Still, sad state of affairs that it seems like Apple is still fixing bugs based on what blog posts gets the most attention on the internet, but I guess once they started that approach, it's hard to stop and go back to figuring out priorities on their own.
I don't think that fix is specific to this, but it's absolutely true that MLX is trying to lever every advantage it can find on specific hardware, so it's possible it made a bad choice on a particular device.
What has existed before is the Apple Neural Engine (ANE) which is very different from the newer Neural Accelerator support within the GPU blocks. In fact MLX does not even support ANE yet since at least in previous versions it was hardware-limited to computing FP16 and INT8 MADDs, and not even that fast.

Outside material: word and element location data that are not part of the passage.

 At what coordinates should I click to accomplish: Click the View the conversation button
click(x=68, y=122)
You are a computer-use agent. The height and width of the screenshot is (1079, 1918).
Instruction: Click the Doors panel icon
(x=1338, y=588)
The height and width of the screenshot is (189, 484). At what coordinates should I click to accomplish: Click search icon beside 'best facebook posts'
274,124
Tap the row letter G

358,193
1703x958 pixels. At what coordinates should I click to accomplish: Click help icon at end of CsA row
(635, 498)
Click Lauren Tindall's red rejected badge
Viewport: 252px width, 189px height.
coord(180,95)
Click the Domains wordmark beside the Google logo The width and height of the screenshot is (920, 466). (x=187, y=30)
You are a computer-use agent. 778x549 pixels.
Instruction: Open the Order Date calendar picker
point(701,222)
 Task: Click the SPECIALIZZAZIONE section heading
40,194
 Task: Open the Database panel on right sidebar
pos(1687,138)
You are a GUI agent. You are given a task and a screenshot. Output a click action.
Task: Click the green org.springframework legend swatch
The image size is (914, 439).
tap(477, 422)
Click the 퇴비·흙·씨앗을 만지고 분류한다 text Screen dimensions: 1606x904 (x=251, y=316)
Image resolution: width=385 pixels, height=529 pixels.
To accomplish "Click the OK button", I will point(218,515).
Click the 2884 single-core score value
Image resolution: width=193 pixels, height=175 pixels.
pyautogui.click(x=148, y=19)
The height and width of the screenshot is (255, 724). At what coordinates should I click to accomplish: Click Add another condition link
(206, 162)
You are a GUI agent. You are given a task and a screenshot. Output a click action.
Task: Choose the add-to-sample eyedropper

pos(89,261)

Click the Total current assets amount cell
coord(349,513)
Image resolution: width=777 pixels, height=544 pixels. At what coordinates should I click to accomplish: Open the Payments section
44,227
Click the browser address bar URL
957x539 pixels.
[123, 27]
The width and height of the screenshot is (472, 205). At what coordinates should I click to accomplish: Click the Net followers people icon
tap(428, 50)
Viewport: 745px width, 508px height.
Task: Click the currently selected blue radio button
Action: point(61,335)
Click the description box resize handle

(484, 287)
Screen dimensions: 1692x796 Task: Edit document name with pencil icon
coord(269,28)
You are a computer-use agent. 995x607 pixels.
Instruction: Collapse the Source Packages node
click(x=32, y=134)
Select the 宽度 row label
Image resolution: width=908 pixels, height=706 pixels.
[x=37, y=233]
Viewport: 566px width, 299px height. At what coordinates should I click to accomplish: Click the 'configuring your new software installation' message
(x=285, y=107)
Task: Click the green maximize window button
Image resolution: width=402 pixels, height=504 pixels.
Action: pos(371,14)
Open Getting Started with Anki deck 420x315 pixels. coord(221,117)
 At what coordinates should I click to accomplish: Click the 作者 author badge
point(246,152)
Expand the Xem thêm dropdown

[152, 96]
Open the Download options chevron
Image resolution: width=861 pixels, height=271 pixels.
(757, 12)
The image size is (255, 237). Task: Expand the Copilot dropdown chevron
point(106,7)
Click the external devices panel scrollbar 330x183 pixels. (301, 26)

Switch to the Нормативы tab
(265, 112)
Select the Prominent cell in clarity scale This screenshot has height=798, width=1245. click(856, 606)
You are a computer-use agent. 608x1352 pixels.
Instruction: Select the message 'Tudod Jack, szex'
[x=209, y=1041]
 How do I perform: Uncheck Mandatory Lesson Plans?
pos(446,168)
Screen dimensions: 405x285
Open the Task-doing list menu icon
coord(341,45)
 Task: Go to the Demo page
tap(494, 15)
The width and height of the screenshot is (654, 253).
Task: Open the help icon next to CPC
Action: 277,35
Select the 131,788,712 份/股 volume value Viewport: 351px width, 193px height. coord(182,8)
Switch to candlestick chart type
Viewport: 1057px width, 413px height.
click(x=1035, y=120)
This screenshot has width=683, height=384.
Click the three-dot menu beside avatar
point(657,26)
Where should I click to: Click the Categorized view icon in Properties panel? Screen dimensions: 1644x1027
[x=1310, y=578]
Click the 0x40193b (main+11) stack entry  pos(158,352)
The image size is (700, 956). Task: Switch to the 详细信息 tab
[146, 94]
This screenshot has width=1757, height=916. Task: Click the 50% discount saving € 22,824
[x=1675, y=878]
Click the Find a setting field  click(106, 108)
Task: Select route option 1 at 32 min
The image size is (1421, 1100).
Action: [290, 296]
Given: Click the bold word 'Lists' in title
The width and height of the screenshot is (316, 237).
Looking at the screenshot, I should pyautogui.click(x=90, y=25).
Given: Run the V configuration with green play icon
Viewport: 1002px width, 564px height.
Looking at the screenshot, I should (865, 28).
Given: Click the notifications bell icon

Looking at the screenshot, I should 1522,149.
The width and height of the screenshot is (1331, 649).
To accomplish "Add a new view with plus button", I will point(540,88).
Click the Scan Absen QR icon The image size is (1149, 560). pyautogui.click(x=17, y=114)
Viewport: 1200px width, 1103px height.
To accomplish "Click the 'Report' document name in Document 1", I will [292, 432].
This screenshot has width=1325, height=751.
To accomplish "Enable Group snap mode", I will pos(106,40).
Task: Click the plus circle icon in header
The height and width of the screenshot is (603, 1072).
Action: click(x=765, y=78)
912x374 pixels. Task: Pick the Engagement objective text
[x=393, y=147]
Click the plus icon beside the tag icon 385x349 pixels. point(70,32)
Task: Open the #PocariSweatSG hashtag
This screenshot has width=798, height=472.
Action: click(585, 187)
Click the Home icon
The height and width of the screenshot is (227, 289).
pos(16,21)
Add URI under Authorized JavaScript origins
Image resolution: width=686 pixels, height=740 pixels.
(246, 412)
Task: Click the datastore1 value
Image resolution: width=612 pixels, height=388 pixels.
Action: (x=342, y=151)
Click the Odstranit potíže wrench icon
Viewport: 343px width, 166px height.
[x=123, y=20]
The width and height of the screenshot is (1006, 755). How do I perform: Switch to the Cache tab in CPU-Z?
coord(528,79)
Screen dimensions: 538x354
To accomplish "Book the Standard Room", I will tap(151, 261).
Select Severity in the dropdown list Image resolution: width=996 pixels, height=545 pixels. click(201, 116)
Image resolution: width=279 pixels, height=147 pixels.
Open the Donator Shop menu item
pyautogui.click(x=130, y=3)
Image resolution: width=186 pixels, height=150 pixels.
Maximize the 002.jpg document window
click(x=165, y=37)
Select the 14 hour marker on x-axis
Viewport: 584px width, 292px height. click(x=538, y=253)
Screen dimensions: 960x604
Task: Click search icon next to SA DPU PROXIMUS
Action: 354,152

"In fact MLX does not even support ANE yet"
I didn't say otherwise. The ANE is a fantastic unit for small, power-efficient models, like extracting text from images, doing depth modelling, etc. It's not made for LLMs, or the other sorts of experimental stuff MLX is intended for. Though note that MLX's author's reason for not supporting the ANE is that it has a "closed-source" API (https://github.com/ml-explore/mlx/issues/18#issuecomment-184...), making it unsuitable for an open-source project, and given that MLX didn't want to just lean on CoreML. But anyways, the ANE is fantastically fast at what it does, while sipping juice.
In any case, the code change shown should have zero impact on the running of MLX on an iPhone 16 Pro. MLX tries to really leverage platform optimizations so maybe another bifucation is making the wrong choice.
I almost guarantee there is no way they can read this blogpost, escalate it internally, get the appropriate approval to the work item, actually work on the fix, get it through QA and get it live in production in 3 days. That would only happen on really critical issues, and this is definitely not critical enough for that.
The MLX folks have various rationales for not supporting the ANE (at least as of yet), but one of them is that any real support requires implementing explicit splits in the graph of computations, where ANE-suitable portions are to be dispatched to the ANE and everything else goes back to the GPUs. That's not necessarily trivial.
If not, talk about coincident that someone reported an issue and all of that you mentioned was already done before that happened, and the only thing missing was merging the code to the repository which was done after the issue was reported. Not unheard of, but feels less unlikely than "Engineer decided to fix it".
I've seen a blog-post, authored a bug in Radar, assigned it to myself, and fixed it the same day. Whether it goes out in the next release is more a decision for the bug-review-board, but since the engineering manager (that would have been me) sits on that too, it's just a matter of timing and seeing if I can argue the case.
To be fair, the closer we are to a release, the less likely a change is to be accepted unless you can really sweet-talk the rest of the BRB, and there's usually a week of baking before the actual release goes out, but that has sometimes been shrunk for developer-preview releases...
The conclusion, that it was not the fault of the developer was correct, but assuming anything other than a problem at some point in the software stack is unreasonable.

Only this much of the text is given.